George Harrison would have turned 80 years old as of February 25th (though sometimes he said it was the 24th, in his teasing way, telling people they’d missed it). The same age as my characters Agnes and Polly in Fellowship Point. I have had a lot of contact with eighty-year olds this year who have found those old women a place of pride in their age and vitality. I didn’t expect that response. They were characters as far as I was concerned, with as many mathematical properties as human ones. Yet what I wanted for them and loved about them, their not going gentle, their belief in the phrase that Agnes ironically repeats it ain’t over til it’s over, their being in the thick of life, was received as an infrequent validation by many. This week I did a Zoom interview with NNEditorre, my Italian publisher, in conversation with Donatello Di Pertrantonio. Her novels are rigorous and gritty, yet she asked me how I had the bravery to write about old women as protagonists. I have been asked that before, and the answer is that I love old women, I didn’t think about the fact that they aren’t generally seen as exciting protagonists until I was too deep in the book to turn back, and that Agnes and Polly came to me and asked to be written about.
What would George be like as an 80 year old? I could imagine it by writing a fan fic about him. I said a couple of letters ago that when I was a tween I wrote fan fics about being George’s sister. It began as solace for me, but turned out to be a big job. In my writing, George felt under the thumb of Paul McCartney and needed a lot of bucking up and ego boosting. This was a role I knew well, having had a complicated father and a grandfather that I ministered to as best as I could. But George, though very busy, still cared about me! One fall I found a book in the local library listing all the boarding schools in the country and I wrote away to them for applications. I spent many afternoons on my top bunk bed carefully filling them out as if George was applying for me. He had to write descriptions of what I was like. He was fair, and described my flaws with hope for improvement. He thought about me and wanted the best for me. My imaginary friend.
I never screamed or wept over the Beatles. I considered those behaviors unserious, and I was serious. I think the kind of heartstruck fandom I felt was something the obverse of a phobia, but developed in the same way. There are moments when incursions are possible. When we have lost contact with our mothers. Not our real mothers. The mothers who formed and grew us in a watery, dark place. Phobias and manias find a way in when we have no sense of being cared for, when we feel bereft and helpless. We may feel that so powerfully and painfully that we aren’t even aware of it until the distraction takes hold. Then we have a phobia or a Beatle to think about instead of the abyss. Or that’s how I think it happens. I came to that conclusion during COVID, when I was determined to get rid of a phobia that has severely interfered with my choices all my life.
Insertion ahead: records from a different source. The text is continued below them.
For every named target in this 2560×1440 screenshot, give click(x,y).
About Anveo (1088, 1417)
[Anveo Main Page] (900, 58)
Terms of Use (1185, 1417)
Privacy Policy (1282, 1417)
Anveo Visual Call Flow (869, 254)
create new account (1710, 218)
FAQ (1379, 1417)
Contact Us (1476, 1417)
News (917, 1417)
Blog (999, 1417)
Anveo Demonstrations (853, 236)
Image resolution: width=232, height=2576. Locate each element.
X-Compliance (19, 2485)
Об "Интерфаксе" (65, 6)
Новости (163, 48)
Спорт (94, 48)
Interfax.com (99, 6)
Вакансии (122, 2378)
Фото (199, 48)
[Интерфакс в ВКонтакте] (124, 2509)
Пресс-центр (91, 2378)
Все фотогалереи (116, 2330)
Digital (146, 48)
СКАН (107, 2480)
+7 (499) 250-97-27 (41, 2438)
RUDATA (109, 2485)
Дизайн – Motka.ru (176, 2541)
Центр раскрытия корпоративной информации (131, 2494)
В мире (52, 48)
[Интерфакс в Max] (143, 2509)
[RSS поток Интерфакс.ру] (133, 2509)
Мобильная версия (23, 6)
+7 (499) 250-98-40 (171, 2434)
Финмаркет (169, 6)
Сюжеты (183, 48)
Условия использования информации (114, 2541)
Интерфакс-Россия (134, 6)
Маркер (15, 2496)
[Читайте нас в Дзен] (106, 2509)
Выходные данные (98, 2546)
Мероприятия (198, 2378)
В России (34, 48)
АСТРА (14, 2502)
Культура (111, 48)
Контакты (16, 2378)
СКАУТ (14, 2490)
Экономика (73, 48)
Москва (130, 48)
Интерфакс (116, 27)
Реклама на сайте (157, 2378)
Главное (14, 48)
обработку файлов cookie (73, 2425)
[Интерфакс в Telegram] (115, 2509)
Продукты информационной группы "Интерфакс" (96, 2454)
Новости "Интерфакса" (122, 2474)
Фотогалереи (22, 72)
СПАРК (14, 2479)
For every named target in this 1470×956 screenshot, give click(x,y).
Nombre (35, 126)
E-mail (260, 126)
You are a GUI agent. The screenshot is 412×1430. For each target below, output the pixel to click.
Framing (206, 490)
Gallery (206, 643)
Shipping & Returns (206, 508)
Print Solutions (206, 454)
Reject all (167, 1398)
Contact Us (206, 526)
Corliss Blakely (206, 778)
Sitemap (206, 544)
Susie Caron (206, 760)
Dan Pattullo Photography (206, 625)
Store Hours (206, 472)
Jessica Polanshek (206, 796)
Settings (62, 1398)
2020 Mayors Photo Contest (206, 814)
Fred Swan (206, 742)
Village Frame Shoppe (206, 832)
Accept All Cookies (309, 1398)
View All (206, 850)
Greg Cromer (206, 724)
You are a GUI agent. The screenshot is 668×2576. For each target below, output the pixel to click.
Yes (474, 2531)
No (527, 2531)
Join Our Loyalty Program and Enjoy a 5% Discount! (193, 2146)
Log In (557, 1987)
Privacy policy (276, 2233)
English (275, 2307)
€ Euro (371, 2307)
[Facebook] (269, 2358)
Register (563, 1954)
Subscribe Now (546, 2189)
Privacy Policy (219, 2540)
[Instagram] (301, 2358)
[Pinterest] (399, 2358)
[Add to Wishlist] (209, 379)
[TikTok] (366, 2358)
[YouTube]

I did pretty well with it and have found much relief. But I had a nightmare the other night, the first one after a long series of very happy dreams where friends came back, relationships were flourishing, the days were warm. It was the scariest dream I ever had and I could hear myself screaming but couldn’t wake up until Mr. Dark helped me come out of it. The dream was easy to interpret in the light of day, but has been difficult to shake. I had entered into the deepest chamber of horror and desolation. It was the place I would have done anything to avoid. Past tense. That was the upshot. I can look straight at it now. I might scream but I’m not going to seek a distraction. Bring on the abyss! Bring on existential lonesomeness of the first degree! I see you and I raise you another day of life.
I’m not going to write a fan fiction about George at 80. I have no idea what he’d be like. I never knew him beyond the boundaries of how I could think and feel growing up. Yet I daresay the thought of him was a scaffold where I built my own sense of being likable, with room for improvement. I’m still a work in progress and hope at eighty I am as vibrant as Agnes and Polly. The fan in me wishes George were, too. But I am consoled now by his words—all things must pass. That’s the truth.
“They were characters as far as I was concerned, with as many mathematical properties as human ones”
From a writing/craft perspective, what does this mean?
Love this, Al. I want to hear your dream!!